Alexandra Illmer Forsythe is best known for a series of several books on computing and computer science, although she was also a good mathematician and computer programmer in her own right.

Alexandra Illmer Forsythe, or Sandy as she preferred to be known, was born in 1918 and studied mathematics as an undergraduate and then again for her graduate studies. During graduate school she became interested in computing. During the 1950s Forsythe spent a great deal of time trying to get computers into schools in the Palo Alto area where she was living. Forsythe went on to write several textbooks on computers and computer science including, in 1969, the first textbook written on computer science, Computer Science: A First Course.
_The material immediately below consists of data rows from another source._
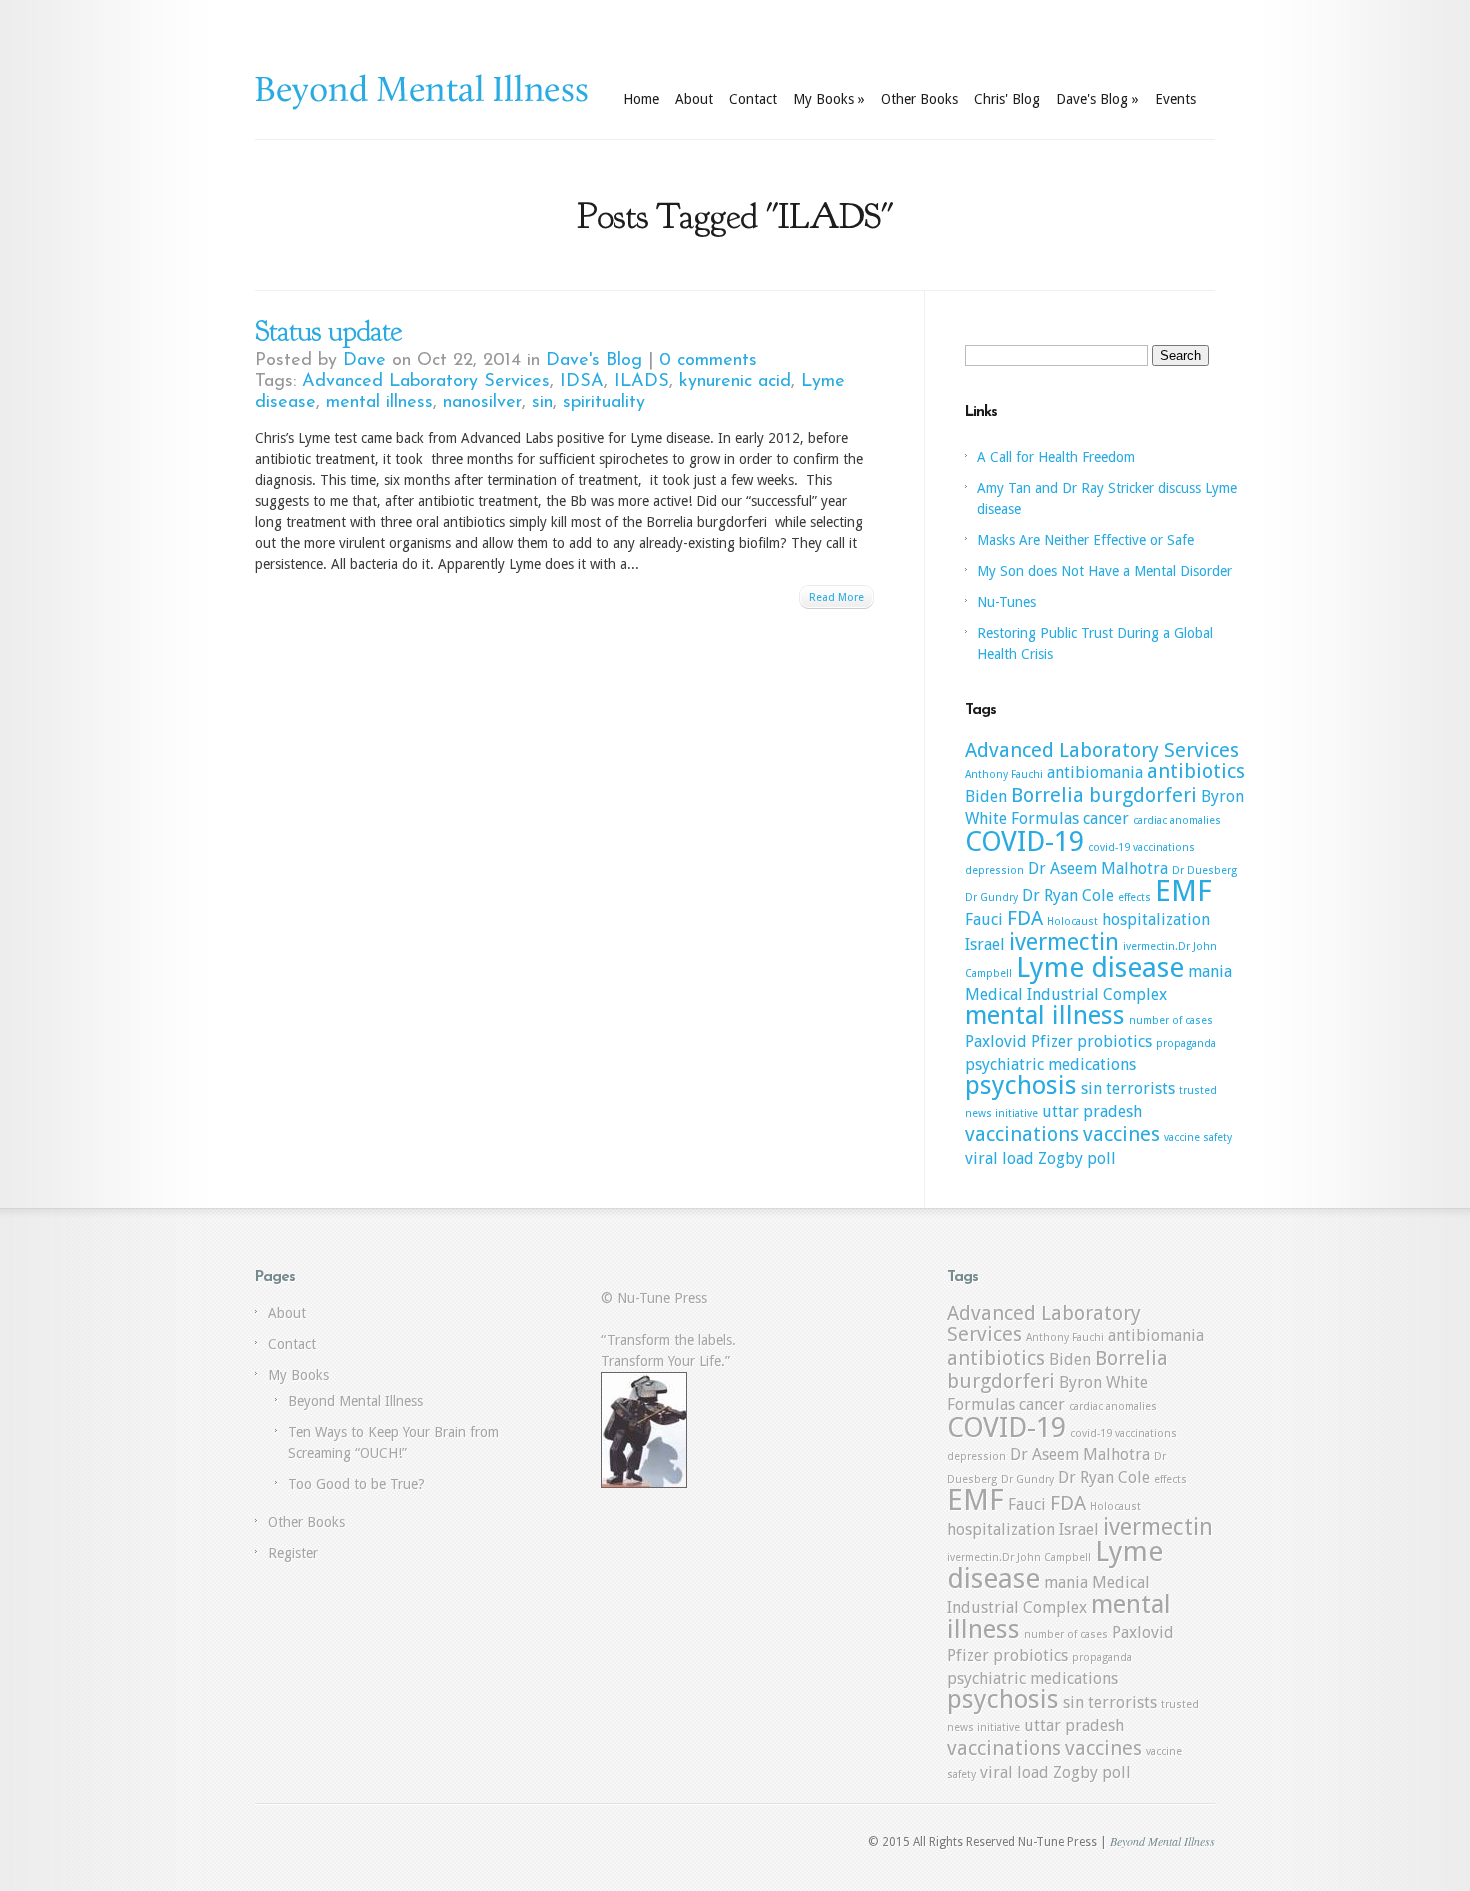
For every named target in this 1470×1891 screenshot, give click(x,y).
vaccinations (1022, 1134)
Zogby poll (1077, 1158)
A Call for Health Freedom (1056, 457)
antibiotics (1196, 771)
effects (1134, 897)
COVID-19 (1024, 841)
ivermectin (1064, 942)
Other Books (919, 99)
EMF (1183, 891)
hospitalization (1156, 919)
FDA (1025, 918)
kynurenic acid (735, 382)
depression (994, 870)
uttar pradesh (1092, 1111)
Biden (986, 796)
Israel (985, 944)
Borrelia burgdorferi (1104, 795)
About (694, 99)
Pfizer (1052, 1041)
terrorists (1140, 1088)
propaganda (1186, 1043)
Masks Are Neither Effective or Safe (1085, 540)
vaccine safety (1198, 1137)
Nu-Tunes (1006, 602)
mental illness (379, 403)
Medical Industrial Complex (1066, 994)
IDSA (582, 382)
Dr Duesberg (1204, 870)
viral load (999, 1158)
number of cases (1171, 1020)
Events (1175, 99)
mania (1210, 971)
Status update (328, 331)
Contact (753, 99)
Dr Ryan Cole (1068, 895)
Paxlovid (996, 1041)
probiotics (1114, 1041)
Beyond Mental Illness (355, 1401)
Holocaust (1072, 921)
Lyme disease (1100, 967)
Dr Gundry (991, 897)
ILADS (641, 382)
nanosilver (482, 403)
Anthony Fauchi (1004, 774)
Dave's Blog (1097, 99)
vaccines (1121, 1134)
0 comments (708, 361)
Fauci (984, 919)
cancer (1106, 818)
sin (542, 403)
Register (293, 1553)
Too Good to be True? (356, 1484)
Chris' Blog (1007, 99)
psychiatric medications (1050, 1064)
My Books (829, 99)
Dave (364, 361)
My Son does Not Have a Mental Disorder (1104, 571)
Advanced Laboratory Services (426, 382)
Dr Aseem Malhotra (1098, 868)
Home (641, 99)
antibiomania (1095, 772)
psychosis (1021, 1085)
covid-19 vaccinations (1141, 847)
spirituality (604, 403)
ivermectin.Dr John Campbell (1019, 1557)
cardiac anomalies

Forsythe's books were written during the 1960s and 1970s, with many of them being produced in numerous editions. Forsythe was very interested in education and she spent time teaching computer science at Utah University, Stanford University (where her husband, George Forsythe, was chairman of the department), and at Cubberley and Gunn high schools in Palo Alto.

When Sandy Forsythe died in 1980 all of her computing notes and the extensive collection of early computing devices she and her husband had collected were bequeathed to Stanford University where they form the Forsythe Archives in the Stanford Library. In honor of the Forsythes, Stanford University holds an annual George and Sandra Forsythe Memorial lecture series.